Part of the response seems to dodge the insurance issue. Say someone is waiting for a ping, or they just dropped someone off and ended the ride. They now pull away from the curb, and wham, hit a pedestrian or car or whatever. Now the insurance coverage has dropped from 1 million to 50/100/25, which is terribly low for a commercial operation.
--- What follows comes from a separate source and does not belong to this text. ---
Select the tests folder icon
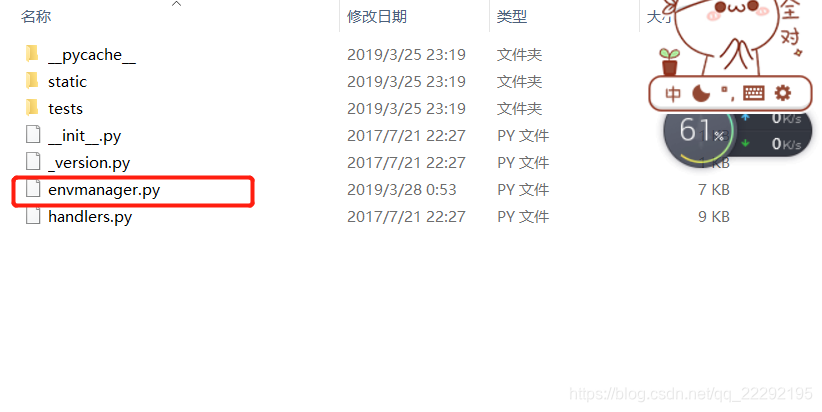Viewport: 822px width, 412px height. click(32, 108)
"As background, Rasier has a policy that provides $1,000,000 commercial coverage from the moment a driver accepts a ride request to when the passenger is dropped off, including $1,000,000 third-party liability coverage and $1,000,000 of uninsured/underinsured motorist bodily injury coverage. This exceeds the CPUC requirements for TNCs, which do not mandate uninsured/underinsured motorist coverage. Before the ride request is accepted, Rasier's policy provides contingent coverage for a driver's liability at the highest requirement for private autos of any state in the U.S: $50,000/individual/incident for bodily injury, $100,000 total/incident for bodily injury and $25,000/incident for property damage."


----------



## Sydney Uber (Apr 15, 2014)

Here are a couple of sections that indicate all they want is the access fee - this access fee here in Sydney is logged and charged to the rider by UBER - so I can't see where the problem is. Uber simply has to pass the fee it collects. It's always been about the fees - JUST PAY THEM UBER! AND MAKE YOUR DRIVER's LIVES HASSLE-FREE!
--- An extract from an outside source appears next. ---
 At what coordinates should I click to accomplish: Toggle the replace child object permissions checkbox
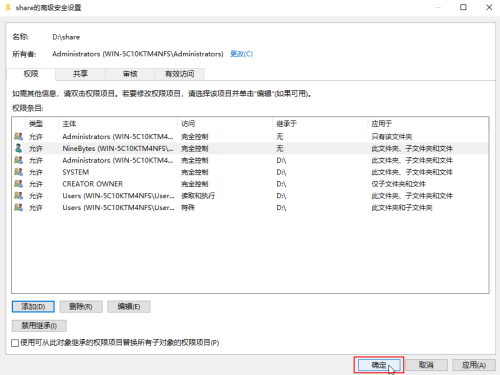point(15,343)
_4.3.3 Licensee and any and all of its TNC Drivers, employees, and/or agents shall comply with the rules regarding entrance into the Geo-fence at all times. Licensee will use the Geo-fence to monitor and track TNC Drivers using the Mobile App to service Airport related passengers. Licensee will demonstrate to the City that each TNC Driver shall leave the Geo-fenced area expeditiously after discharging a passenger unless such TNC Driver has an arranged passenger pick-up within the Geo-fenced area without having made an additional circuit around the Airport after a passenger drop off.

4.3.4 The Mobile App shall allow City to log and report all instances in which a TNC Vehicle enters Airport property to discharge or pick-up a passenger(s) matched through the Mobile App or other acceptable means. Such logs and reports shall be used to determine the Trip Fees to be paid to Airport by Licensee as set forth in this License Agreement.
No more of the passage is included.